Em paralelo, tweets como “te odeio Coca-Cola” e “a Coca acabou com o otimismo no país” se multiplicavam. Foi o bastante para que especialistas de sofá, com suas duvidosas ferramentas de análise, decretassem a derrota da marca no episódio e o fracasso (ou a flopada) da ação. Discordo desse ponto e acho possível provar o falso negativo.
Vejam um post feito após o ocorrido: “Coca engorda. F*-se. Cortei. Vou pra Pepsi”. Na ótica do robô, que se guia por termos, e na ótica de pessoas menos atentas, ele é computado como negativo para a Coca-Cola e positivo para a Pepsi, o que não procede. Pelo contrário, eis um exemplar de falso negativo por conta de ironia.
A lógica também vale para os tweets de “te odeio”, “nunca mais”, “vai pra pqp”. Eles cumprem o mesmo papel das respostas que você dá a um amigo que te prega uma peça. Eu mesmo conheço fãs de Coca que xingaram por esporte. Todos sabem que a marca não é culpada, mas aproveitaram o ocorrido para rir dela e com ela (do jeito peculiar que o Twitter ri das coisas). É completamente diferente de “governante fulano é genocida” ou “tal supermercado é racista”, descontentamentos com origens claras e relevantes.

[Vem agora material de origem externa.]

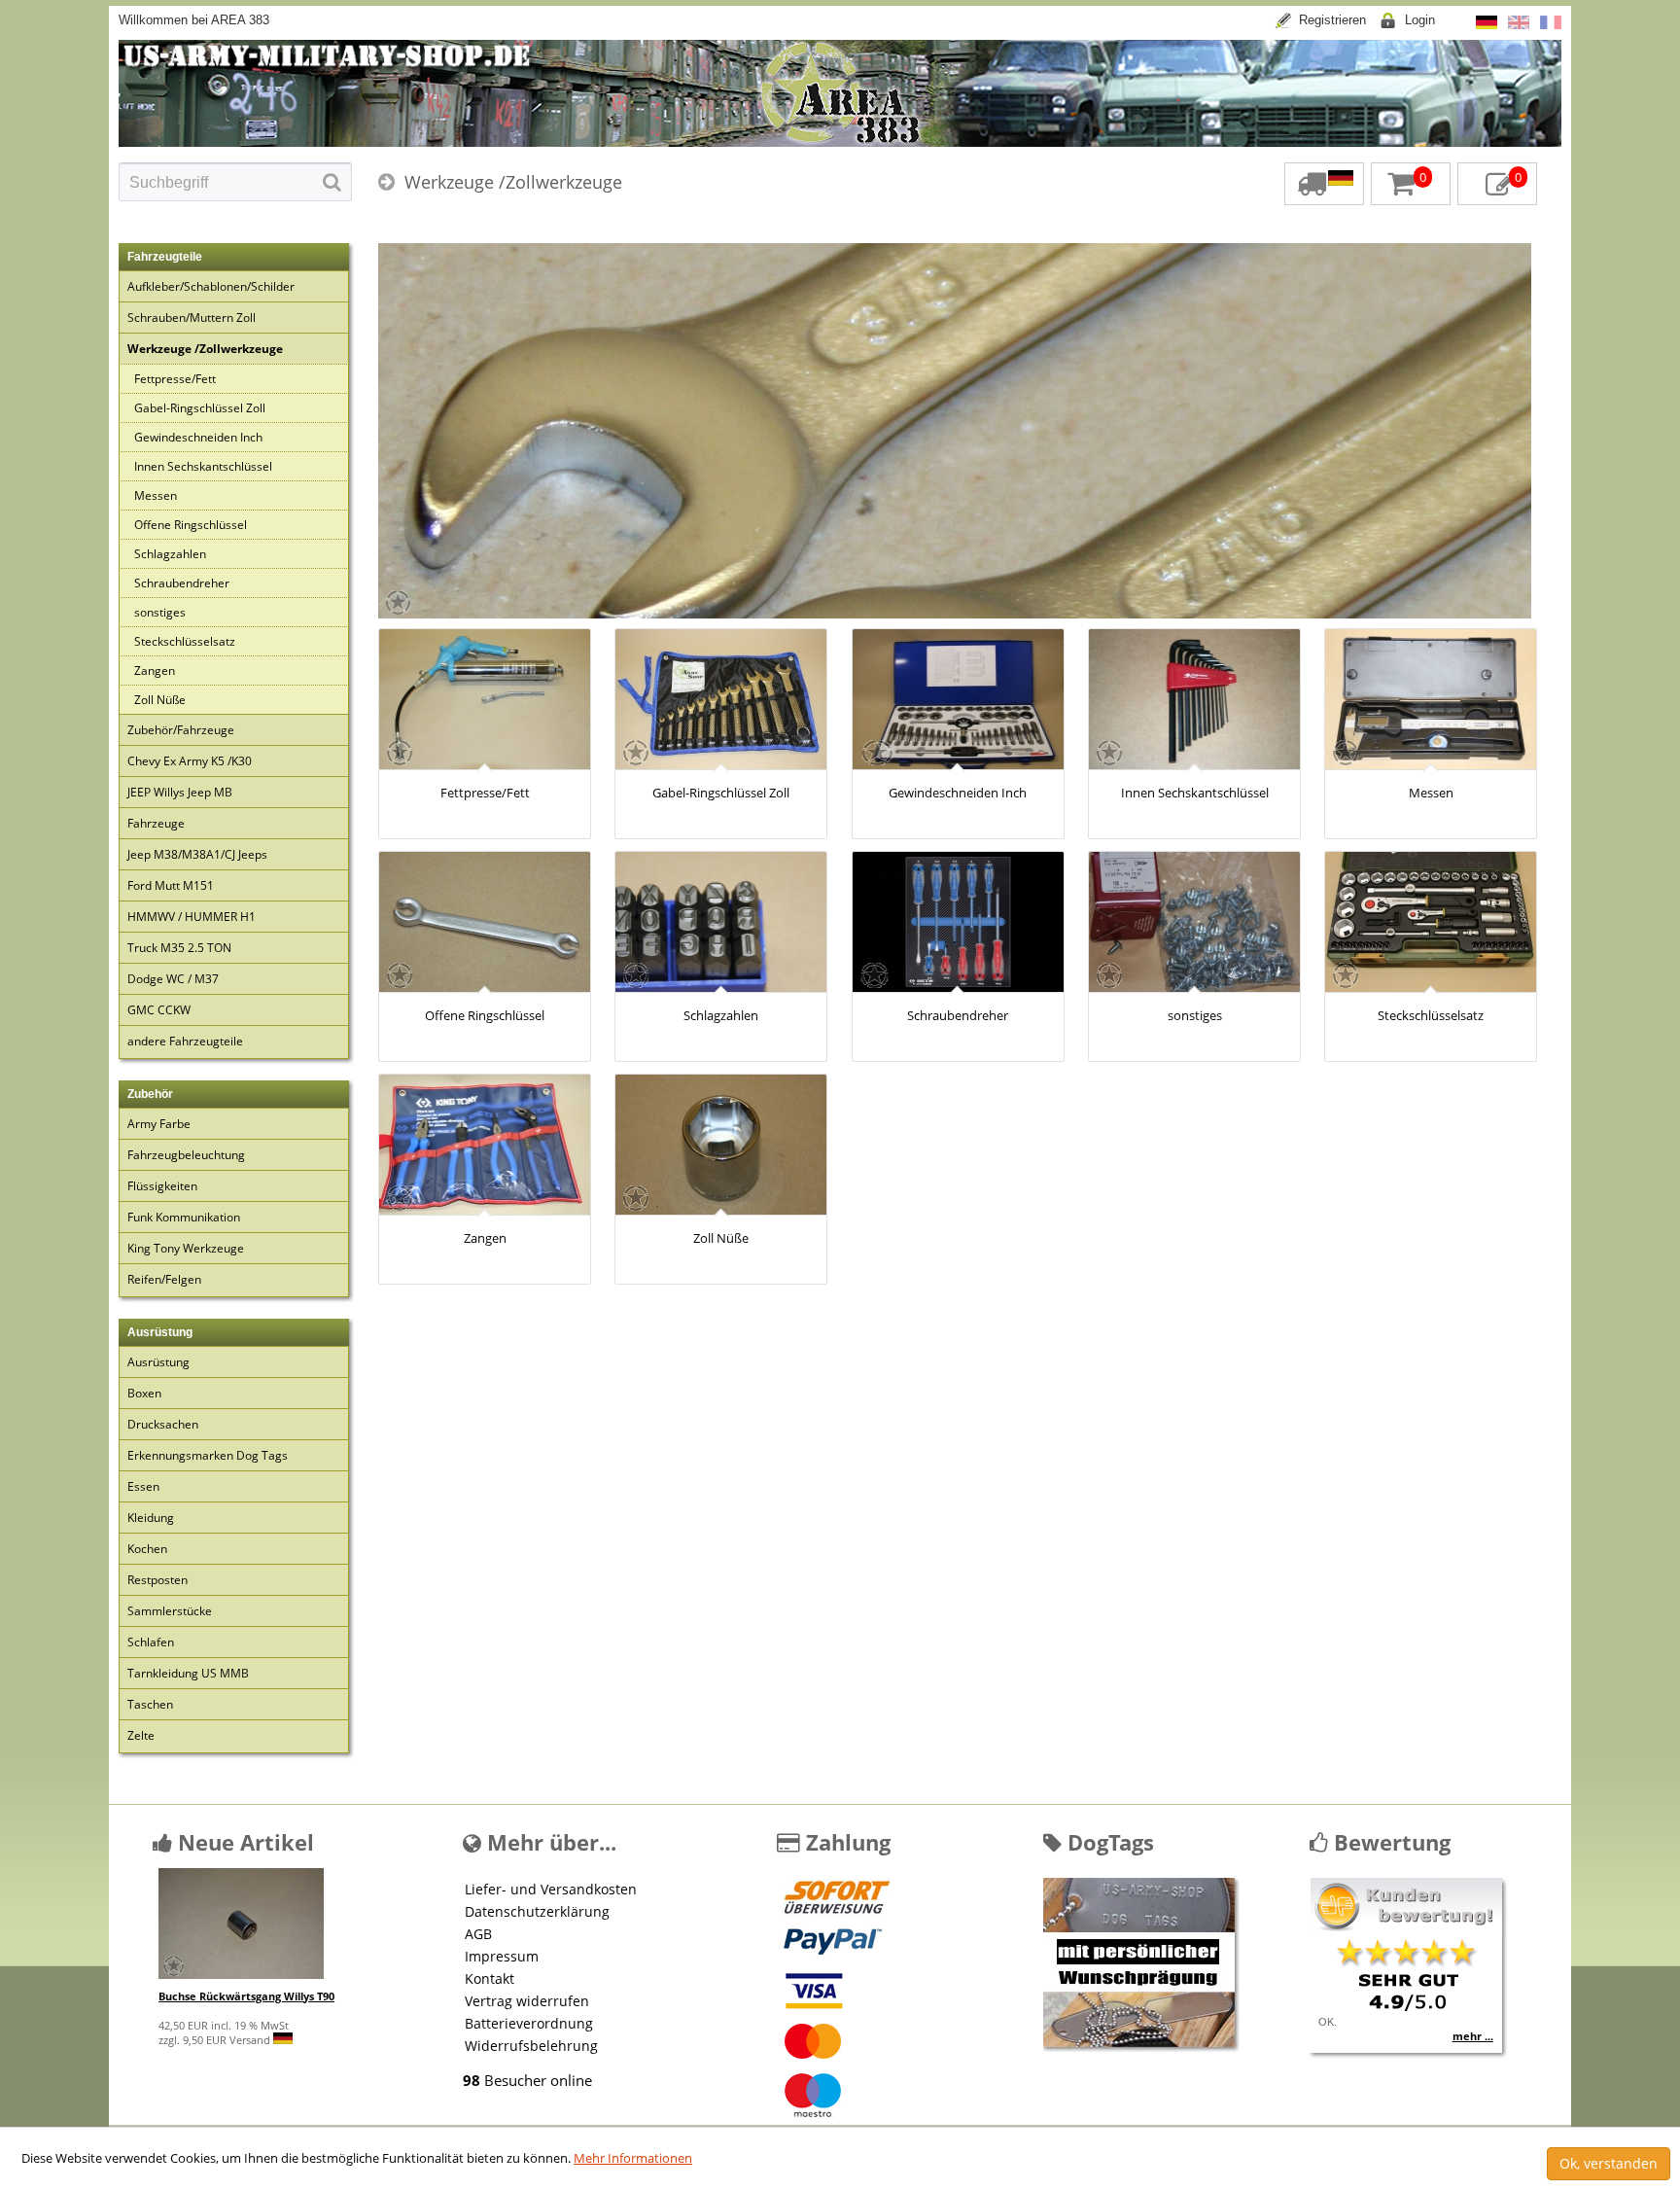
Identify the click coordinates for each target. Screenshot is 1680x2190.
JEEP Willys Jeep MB (179, 792)
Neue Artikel (243, 1841)
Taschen (150, 1704)
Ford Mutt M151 (170, 885)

Quando você vira o alvo de seu público-alvo, é tentador cair na armadilha de cortar verbas, silenciar as redes e tratar o acontecido como uma crise. Mas esse passo, pelo contrário, é uma declaração de mea-culpa. O melhor é justamente o oposto: abraçar o capeta e aproveitar a onda poderosa do falso negativo para engajar e se aproximar do público com linguagem nativa da rede. Aliás, a guerra de posts das marcas e dos usuários foi deliciosa de acompanhar.
Os próximos dados de market-share, vendas e preferência certamente mostrarão a irrelevância do fato, já que não se trata de um verdadeiro sentimento negativo. Pelo contrário: o que há de concreto é uma das ações mais barulhentas e relevantes de todos os BBBs e um baita case de sucesso. Afinal, agora, todo mundo conhece bem as novas latinhas com letras.

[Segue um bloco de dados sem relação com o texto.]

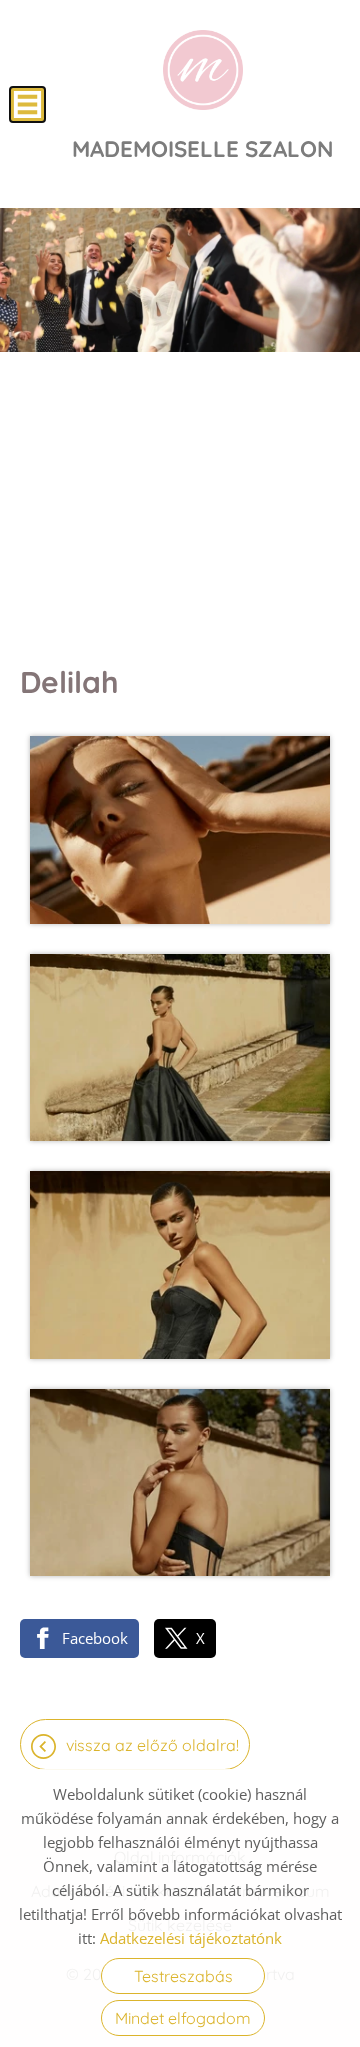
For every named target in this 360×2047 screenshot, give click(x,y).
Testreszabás (183, 1976)
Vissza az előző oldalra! (152, 1745)
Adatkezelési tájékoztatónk (191, 1938)
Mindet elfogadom (183, 2018)
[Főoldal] (203, 70)
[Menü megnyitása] (27, 104)
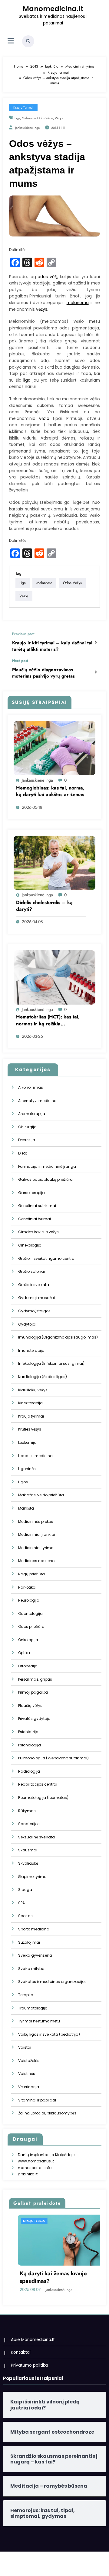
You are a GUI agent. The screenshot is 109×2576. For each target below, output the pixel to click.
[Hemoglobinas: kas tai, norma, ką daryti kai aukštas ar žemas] (54, 747)
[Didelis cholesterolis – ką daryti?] (54, 862)
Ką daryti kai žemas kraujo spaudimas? (44, 2277)
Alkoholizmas (30, 1087)
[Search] (28, 41)
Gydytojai (27, 1324)
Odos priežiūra (31, 1626)
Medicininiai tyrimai (36, 1547)
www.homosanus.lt (36, 2161)
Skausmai (27, 1850)
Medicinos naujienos (37, 1560)
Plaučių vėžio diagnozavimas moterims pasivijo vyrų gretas (43, 673)
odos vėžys (45, 118)
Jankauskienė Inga (27, 127)
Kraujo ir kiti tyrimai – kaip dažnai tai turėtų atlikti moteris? (52, 646)
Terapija (25, 1994)
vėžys (59, 118)
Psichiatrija (28, 1731)
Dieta (23, 1153)
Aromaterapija (31, 1113)
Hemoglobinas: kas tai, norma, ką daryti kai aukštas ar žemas (50, 791)
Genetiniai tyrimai (34, 1218)
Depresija (26, 1139)
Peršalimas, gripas (35, 1679)
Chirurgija (27, 1126)
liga (17, 118)
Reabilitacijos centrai (37, 1784)
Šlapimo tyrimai (33, 1876)
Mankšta (26, 1508)
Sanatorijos (29, 1823)
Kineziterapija (30, 1403)
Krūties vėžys (29, 1429)
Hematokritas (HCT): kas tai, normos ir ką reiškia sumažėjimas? (48, 1020)
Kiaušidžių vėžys (33, 1390)
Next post (20, 661)
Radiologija (29, 1771)
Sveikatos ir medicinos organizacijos (52, 1981)
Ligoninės (27, 1468)
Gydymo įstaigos (34, 1310)
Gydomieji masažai (36, 1297)
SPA (21, 1902)
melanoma (29, 118)
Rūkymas (27, 1810)
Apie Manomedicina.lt (33, 2340)
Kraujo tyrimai (23, 107)
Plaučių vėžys (30, 1705)
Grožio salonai (31, 1271)
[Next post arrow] (95, 672)
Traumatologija (33, 2008)
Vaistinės (26, 2073)
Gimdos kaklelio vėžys (38, 1231)
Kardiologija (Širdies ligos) (42, 1376)
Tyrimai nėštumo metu (39, 2021)
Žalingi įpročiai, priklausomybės (47, 2113)
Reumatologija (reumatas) (43, 1797)
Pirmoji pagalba (33, 1692)
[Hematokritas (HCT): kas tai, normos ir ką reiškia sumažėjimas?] (54, 977)
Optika (24, 1652)
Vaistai (24, 2047)
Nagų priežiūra (31, 1574)
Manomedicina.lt (53, 9)
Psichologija (29, 1745)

Sobre o consequente sucesso dos rivais, isso também é característico dos líderes: a capacidade de puxar toda a categoria pra cima e apanhar sem sentir, como um irmão mais velho se esquivando do irmão menor na briga. Todas as marcas ganharam, nenhuma mais do que a Coca-Cola. Talvez a marca Big Brother, mas isso são outros 500.
Enquanto finalizo o texto, Nego Di, o Sancho Pança da rapper curitibana, é eliminado com 98,76% de votos, o que mostra a ausência de grandes danos da ação em questão. E ainda abre caminho a uma sequência de novas e ácidas postagens, bem do jeito que o Twitter e o diabo gostam.
PS: Tenho tranquilidade de falar deste trabalho sem soar pedante, pois, apesar de atender a conta, a David, minha agência, não tem envolvimento na ação.